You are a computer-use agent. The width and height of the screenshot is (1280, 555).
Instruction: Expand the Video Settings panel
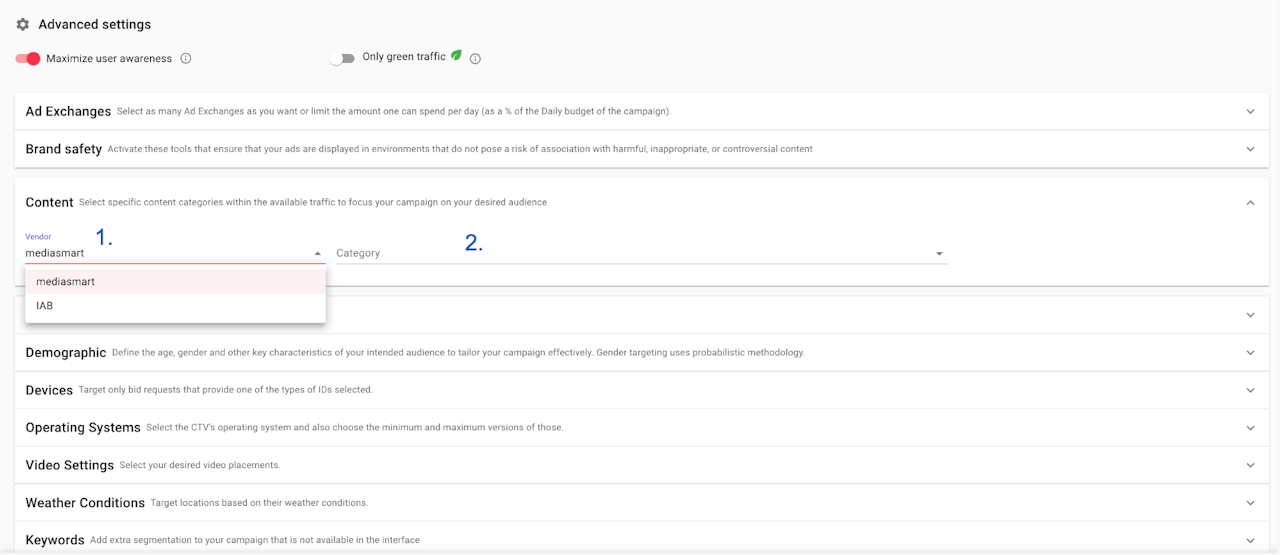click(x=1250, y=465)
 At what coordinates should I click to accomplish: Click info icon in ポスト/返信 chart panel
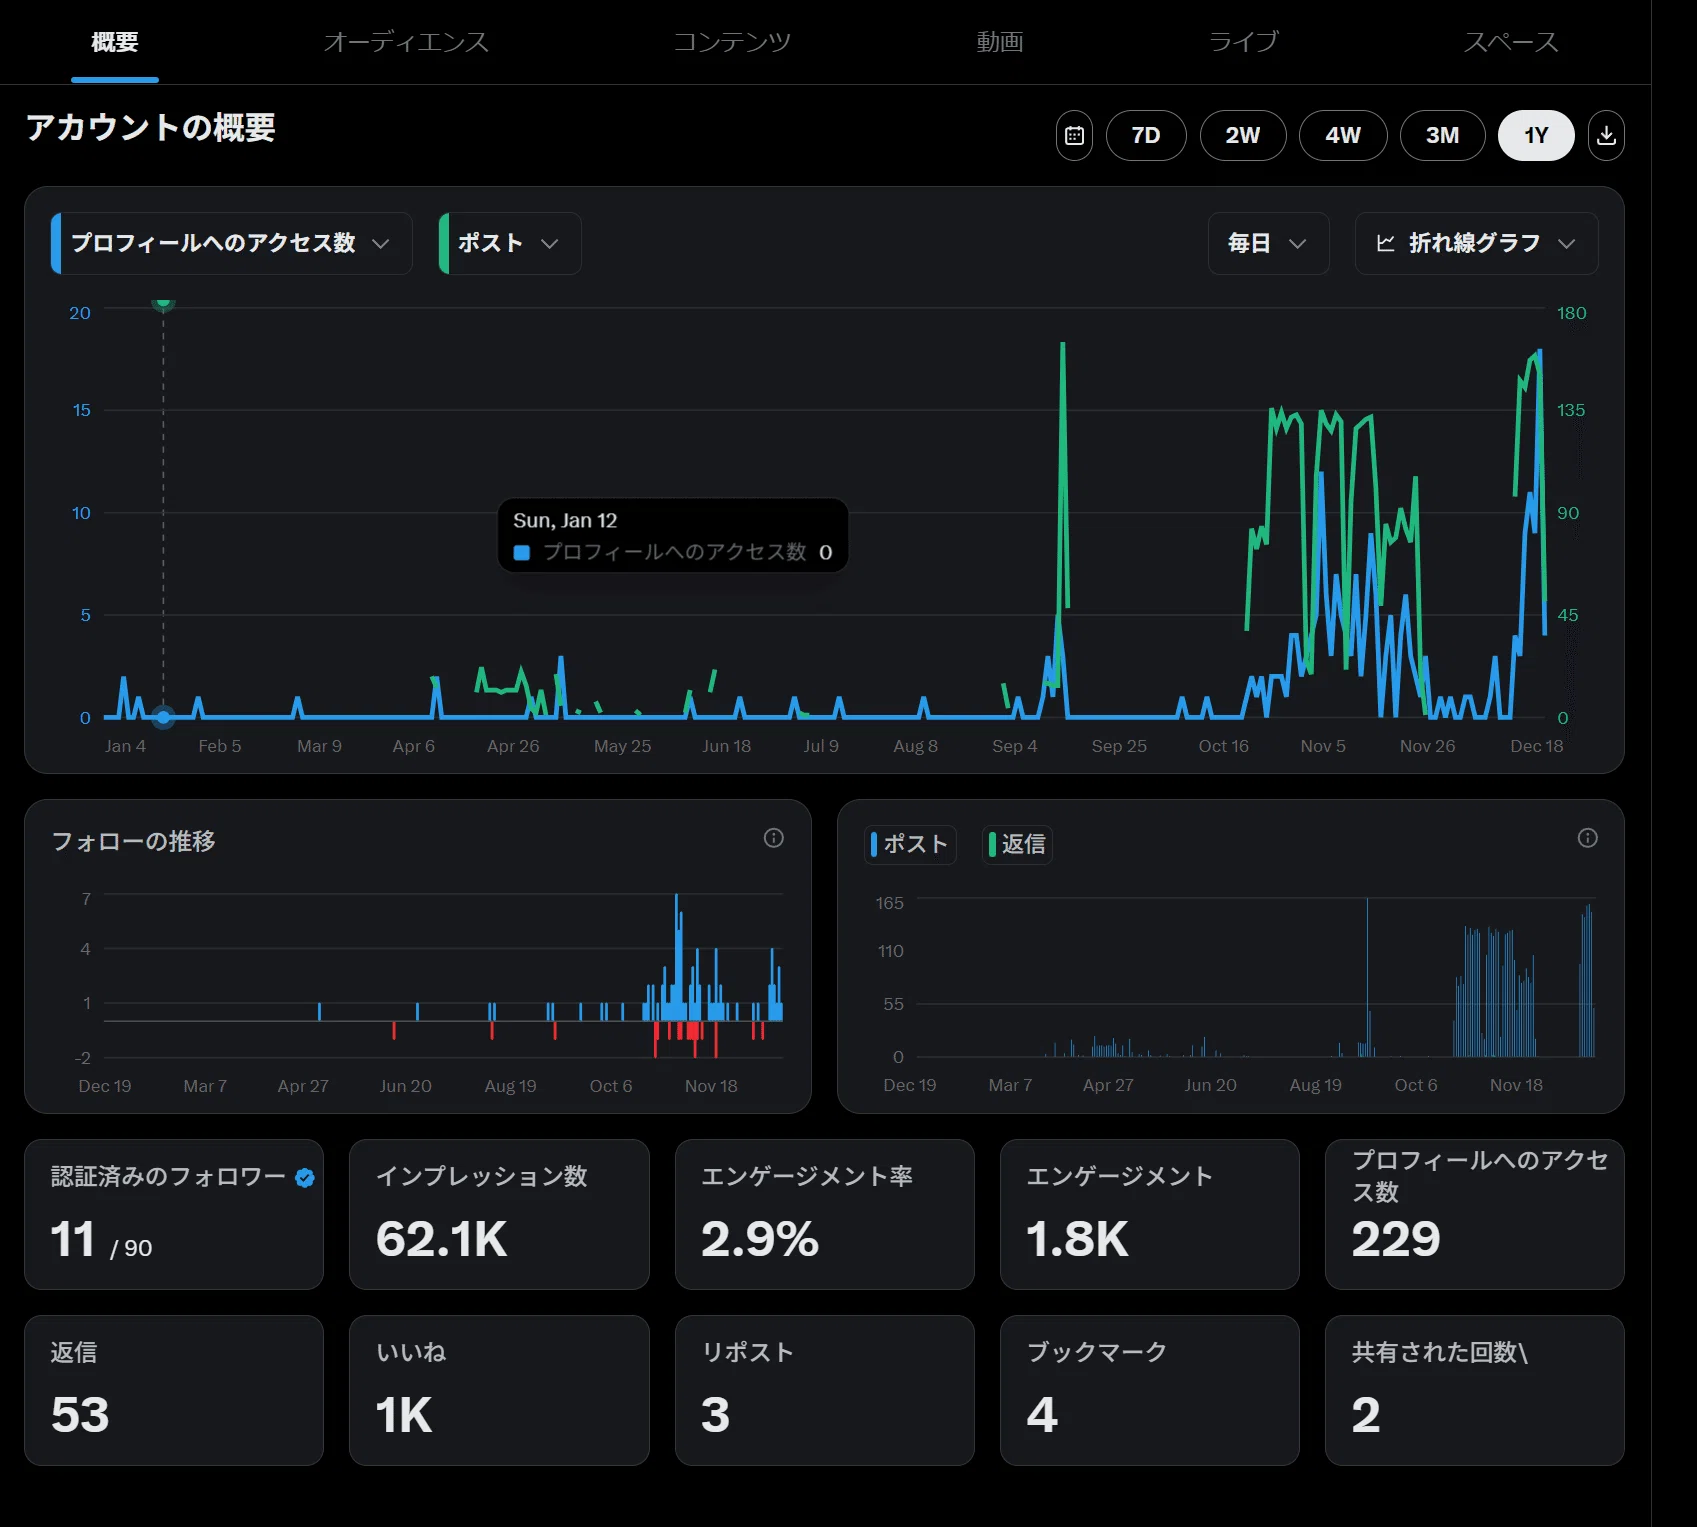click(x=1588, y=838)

== == ==

Repeat, word for word, each of the records, omitting any image they hold.

Response area:
You are a computer-use agent. The width and height of the screenshot is (1280, 555).
Instruction: Expand the Video Settings panel
click(x=1250, y=465)
 At what coordinates should I click to accomplish: Click info icon in ポスト/返信 chart panel
click(x=1588, y=838)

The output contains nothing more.